Pointing in the Right Direction

Posted on 2/15/2011 by James Griffin

Q. Our pick-and-pack operation ships lots of different kinds of hazardous materials in many arrangements. Some of our boxes have up arrows, some do not. When do we need to use up arrows? Is there any time we can’t use them?

A. Orientation arrows, or “up arrows,” are required whenever you ship hazardous materials in one of these packages:

  • Cryogenic receptacles
  • Vented single packagings
  • Non-bulk, combination packagings containing liquid hazardous materials

Whenever a package requires orientation arrows, the shipper must ensure that the arrows appear on two opposite vertical sides of the package, with the arrows pointing upwards. The arrows must be red or black on a white or suitable contrasting background. And while a rectangular border is optional, placing a line below the arrows is not.

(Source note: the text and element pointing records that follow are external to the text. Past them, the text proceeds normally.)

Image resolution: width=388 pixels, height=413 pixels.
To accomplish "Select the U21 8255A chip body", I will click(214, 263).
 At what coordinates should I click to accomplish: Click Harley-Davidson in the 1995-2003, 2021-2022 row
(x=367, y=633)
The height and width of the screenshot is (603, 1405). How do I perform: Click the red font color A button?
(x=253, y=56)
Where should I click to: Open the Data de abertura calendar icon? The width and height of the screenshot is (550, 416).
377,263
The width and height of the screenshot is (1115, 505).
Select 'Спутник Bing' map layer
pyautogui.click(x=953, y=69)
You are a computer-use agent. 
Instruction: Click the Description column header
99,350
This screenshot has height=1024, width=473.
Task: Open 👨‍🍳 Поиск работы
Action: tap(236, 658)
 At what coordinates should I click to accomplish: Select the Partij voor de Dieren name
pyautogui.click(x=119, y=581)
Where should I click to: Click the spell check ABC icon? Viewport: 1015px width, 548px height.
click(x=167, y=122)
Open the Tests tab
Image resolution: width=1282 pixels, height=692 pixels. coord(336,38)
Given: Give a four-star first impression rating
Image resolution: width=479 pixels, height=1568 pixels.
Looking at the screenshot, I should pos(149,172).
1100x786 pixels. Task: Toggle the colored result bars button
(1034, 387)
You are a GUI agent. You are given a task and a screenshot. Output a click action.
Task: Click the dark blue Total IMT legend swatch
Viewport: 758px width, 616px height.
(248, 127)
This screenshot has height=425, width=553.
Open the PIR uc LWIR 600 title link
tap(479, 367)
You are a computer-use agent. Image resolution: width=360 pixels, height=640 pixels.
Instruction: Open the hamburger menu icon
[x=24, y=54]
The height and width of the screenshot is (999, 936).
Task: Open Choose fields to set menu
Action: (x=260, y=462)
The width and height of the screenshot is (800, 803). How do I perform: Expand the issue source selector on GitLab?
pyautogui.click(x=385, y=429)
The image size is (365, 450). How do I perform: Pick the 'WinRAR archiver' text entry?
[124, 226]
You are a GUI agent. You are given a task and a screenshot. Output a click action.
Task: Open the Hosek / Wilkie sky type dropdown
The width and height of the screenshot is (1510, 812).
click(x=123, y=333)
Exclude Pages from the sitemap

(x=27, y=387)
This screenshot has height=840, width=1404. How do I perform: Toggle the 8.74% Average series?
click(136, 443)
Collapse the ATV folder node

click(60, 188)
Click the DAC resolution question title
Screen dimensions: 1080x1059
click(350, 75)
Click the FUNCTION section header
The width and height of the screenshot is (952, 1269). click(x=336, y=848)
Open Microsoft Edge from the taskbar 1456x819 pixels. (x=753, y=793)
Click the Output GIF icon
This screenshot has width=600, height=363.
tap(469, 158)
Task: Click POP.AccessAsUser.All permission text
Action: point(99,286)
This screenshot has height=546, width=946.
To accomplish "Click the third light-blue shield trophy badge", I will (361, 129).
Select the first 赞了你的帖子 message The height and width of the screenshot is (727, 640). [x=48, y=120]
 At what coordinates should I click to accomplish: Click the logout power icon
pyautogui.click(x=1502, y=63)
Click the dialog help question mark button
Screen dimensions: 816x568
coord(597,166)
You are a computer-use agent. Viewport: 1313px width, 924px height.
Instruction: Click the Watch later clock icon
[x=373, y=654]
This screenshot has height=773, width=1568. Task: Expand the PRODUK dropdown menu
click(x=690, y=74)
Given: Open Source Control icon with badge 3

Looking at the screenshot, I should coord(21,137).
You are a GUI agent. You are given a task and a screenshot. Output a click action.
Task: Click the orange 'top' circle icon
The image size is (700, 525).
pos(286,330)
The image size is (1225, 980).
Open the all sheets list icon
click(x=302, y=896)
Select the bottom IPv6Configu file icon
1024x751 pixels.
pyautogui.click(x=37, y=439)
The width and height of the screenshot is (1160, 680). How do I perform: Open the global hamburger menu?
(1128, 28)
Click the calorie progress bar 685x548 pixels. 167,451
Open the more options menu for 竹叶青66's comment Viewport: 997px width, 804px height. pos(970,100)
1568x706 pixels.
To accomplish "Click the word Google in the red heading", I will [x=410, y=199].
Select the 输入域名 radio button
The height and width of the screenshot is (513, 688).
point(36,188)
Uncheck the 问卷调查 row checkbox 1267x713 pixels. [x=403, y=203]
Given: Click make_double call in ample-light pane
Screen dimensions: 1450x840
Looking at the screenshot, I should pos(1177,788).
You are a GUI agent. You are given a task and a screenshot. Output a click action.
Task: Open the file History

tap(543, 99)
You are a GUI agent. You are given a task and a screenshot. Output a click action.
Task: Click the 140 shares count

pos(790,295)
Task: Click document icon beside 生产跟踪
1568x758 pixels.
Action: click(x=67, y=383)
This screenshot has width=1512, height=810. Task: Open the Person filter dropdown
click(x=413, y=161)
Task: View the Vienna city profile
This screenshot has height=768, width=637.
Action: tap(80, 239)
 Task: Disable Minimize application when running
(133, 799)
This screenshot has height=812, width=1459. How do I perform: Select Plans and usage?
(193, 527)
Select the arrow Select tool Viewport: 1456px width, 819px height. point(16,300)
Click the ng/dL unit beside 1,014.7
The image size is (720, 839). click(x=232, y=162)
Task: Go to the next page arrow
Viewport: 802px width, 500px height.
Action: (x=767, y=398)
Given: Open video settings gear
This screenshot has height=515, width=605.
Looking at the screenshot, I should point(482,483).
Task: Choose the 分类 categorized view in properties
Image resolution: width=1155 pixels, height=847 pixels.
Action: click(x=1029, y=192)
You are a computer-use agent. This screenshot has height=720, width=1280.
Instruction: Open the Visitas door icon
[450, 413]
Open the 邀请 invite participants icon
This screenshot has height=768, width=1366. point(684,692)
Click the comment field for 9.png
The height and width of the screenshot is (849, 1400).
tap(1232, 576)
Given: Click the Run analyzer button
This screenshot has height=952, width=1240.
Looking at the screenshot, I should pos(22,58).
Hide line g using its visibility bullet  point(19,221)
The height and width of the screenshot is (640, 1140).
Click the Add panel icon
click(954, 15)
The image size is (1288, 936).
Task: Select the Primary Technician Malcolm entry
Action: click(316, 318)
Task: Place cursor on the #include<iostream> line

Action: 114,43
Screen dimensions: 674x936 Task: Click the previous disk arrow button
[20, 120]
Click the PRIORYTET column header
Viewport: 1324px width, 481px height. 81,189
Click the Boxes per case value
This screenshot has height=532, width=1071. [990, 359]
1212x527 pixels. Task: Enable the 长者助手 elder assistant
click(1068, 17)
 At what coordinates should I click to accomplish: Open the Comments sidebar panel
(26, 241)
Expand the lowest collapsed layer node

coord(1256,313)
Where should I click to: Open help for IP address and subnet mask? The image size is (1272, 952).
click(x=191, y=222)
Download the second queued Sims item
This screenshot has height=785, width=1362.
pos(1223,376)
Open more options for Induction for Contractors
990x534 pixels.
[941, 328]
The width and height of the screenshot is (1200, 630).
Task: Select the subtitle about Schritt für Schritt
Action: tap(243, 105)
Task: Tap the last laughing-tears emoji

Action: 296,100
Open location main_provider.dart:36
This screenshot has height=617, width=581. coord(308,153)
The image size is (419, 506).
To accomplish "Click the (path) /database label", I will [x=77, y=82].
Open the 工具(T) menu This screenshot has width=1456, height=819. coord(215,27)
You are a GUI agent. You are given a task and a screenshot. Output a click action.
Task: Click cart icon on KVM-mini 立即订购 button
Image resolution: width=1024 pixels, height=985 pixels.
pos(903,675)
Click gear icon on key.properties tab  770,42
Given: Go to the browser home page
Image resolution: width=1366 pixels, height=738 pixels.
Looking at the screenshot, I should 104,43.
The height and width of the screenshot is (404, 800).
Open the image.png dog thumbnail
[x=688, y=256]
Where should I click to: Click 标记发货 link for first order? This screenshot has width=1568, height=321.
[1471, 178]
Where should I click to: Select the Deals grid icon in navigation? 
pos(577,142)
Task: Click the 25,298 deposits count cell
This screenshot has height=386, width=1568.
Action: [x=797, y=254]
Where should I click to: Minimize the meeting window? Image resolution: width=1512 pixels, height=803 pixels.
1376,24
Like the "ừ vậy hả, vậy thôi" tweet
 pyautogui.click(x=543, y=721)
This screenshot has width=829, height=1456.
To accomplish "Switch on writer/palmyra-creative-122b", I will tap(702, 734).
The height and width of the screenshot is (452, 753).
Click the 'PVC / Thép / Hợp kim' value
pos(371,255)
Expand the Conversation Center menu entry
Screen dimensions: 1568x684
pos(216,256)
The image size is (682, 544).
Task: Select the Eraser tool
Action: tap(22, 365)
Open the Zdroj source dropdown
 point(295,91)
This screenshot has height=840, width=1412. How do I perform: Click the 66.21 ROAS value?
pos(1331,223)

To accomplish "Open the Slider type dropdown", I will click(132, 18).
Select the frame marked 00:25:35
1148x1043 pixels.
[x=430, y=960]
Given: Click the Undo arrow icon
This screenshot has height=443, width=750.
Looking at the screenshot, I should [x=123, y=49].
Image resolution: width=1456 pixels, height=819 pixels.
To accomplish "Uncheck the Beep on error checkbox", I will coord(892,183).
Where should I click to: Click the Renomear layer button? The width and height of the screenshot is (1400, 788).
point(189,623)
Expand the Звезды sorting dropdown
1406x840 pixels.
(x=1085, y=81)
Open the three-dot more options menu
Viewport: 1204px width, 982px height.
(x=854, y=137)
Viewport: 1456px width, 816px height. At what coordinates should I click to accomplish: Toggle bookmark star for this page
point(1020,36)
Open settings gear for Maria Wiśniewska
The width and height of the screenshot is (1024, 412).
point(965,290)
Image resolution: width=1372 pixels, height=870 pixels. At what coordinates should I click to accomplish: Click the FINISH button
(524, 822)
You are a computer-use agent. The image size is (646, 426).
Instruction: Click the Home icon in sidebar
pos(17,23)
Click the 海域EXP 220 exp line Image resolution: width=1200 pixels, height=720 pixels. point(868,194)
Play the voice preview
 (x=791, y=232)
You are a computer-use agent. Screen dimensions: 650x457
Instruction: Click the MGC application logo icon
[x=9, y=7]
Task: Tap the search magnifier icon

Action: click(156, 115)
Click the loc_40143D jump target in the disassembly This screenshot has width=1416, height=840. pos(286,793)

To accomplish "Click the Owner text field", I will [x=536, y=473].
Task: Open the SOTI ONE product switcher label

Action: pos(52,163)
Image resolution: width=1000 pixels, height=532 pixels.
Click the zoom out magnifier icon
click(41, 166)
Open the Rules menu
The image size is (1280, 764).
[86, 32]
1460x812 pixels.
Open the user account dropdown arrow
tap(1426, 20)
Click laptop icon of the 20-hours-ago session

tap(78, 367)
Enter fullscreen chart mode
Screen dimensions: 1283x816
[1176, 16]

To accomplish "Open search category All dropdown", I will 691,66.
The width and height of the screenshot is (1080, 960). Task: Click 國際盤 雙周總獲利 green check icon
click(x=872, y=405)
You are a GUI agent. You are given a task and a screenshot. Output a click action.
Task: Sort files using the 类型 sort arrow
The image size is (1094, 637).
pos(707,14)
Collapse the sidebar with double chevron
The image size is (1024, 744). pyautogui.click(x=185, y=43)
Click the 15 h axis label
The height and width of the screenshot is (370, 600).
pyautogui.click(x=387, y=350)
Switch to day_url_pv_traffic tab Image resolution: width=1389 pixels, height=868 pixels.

The following packages do not require orientation arrows:

  • A non-bulk package whose inner packagings are
    • Cylinders, or
    • Hermetically sealed
  • Limited quantities of flammable liquids
    • For air shipments, inner packagings cannot be more than 120 mL (4 fluid oz.), and absorptive filling is required
    • For all other shipments, inner packagings cannot be more than 1 L
  • Liquids contained in leak-tight manufactured articles (e.g., thermometers)
  • Liquid infectious substances in primary receptacles not more than 50 mL (1.7 oz.)
  • Class 7 radioactive materials in Type A, IP-2, IP-3, Type B(U), or Type B(M) packages.

Unlike other hazmat markings, the Department of Transportation permits orientation arrows on packages even when they are not required [see PHMSA Interpretation #03-0238].

In order to simplify matters, many shippers purchase packages with pre-printed orientation arrows and use them for all hazmat shipments, whether they are solids or liquids.